可日本人早就备好了第三招——那是真刀真枪的武力镇压,下手黑着呢。
最血腥的一笔债,算在了高山族同胞的头上。
高山族住的大山,占了台湾一半的地盘,那儿全是森林、樟脑和矿产。
在日本人眼里,那根本不是谁的家,那是漫山遍野的钞票。
1896年,那个叫小野遵的民政局长话说得赤裸裸:“台湾将来的那点油水,全在番地里头。”
为了抢这些宝贝,日本人把警戒线硬往深山里推,拉电网,收猎枪,简直是把人往绝路上逼。

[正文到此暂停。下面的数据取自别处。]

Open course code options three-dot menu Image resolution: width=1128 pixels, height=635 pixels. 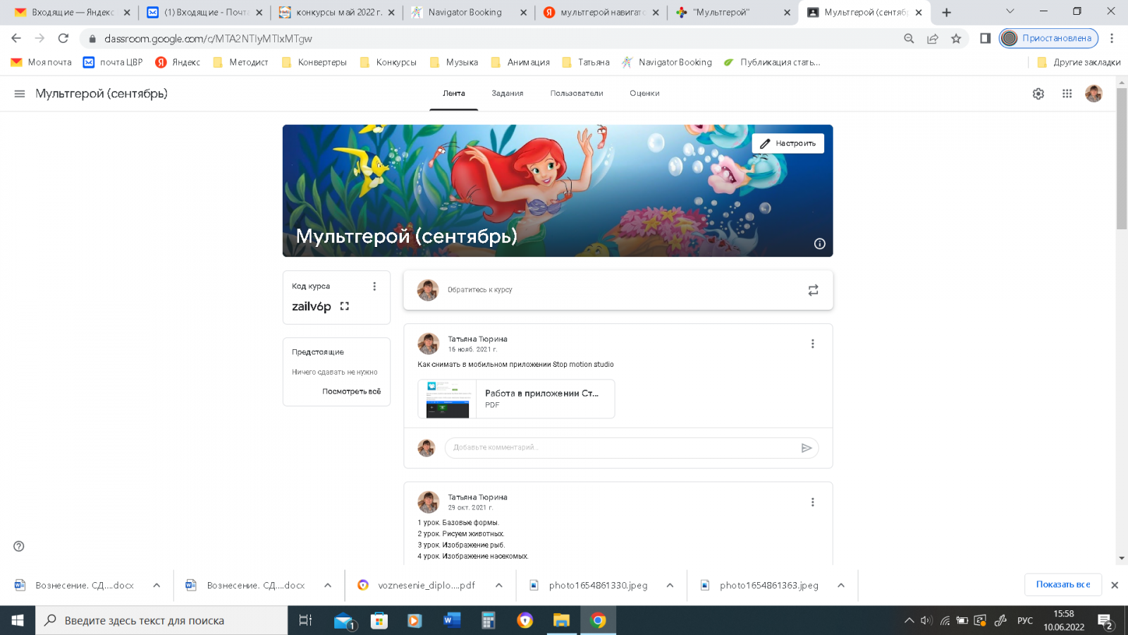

1910年,总督佐久间左马太搞了个丧心病狂的“五年计划”,砸进去1600多万,调动了一万多军警。
结果咋样?
把高山族同胞打死打伤了一万一千多。
这哪是治理啊,这就是明晃晃的屠杀。
为了盯死幸存下来的人,日本人织了一张密不透风的警察网,平均每20个高山族同胞背后,就戳着一个警察。
这帮警察在山里就是土霸王,克扣工钱、欺男霸女那都是家常便饭。
老话说得好,哪里有压迫,哪里就有反抗。
这话在台湾应验了整整五十年。
日本人的如意算盘打得挺响:把你打服了,饿瘦了,再把脑子洗了,你就老实了。
可结果呢?
恰恰相反。
从1895年开始,台湾人的反抗火种就没灭过。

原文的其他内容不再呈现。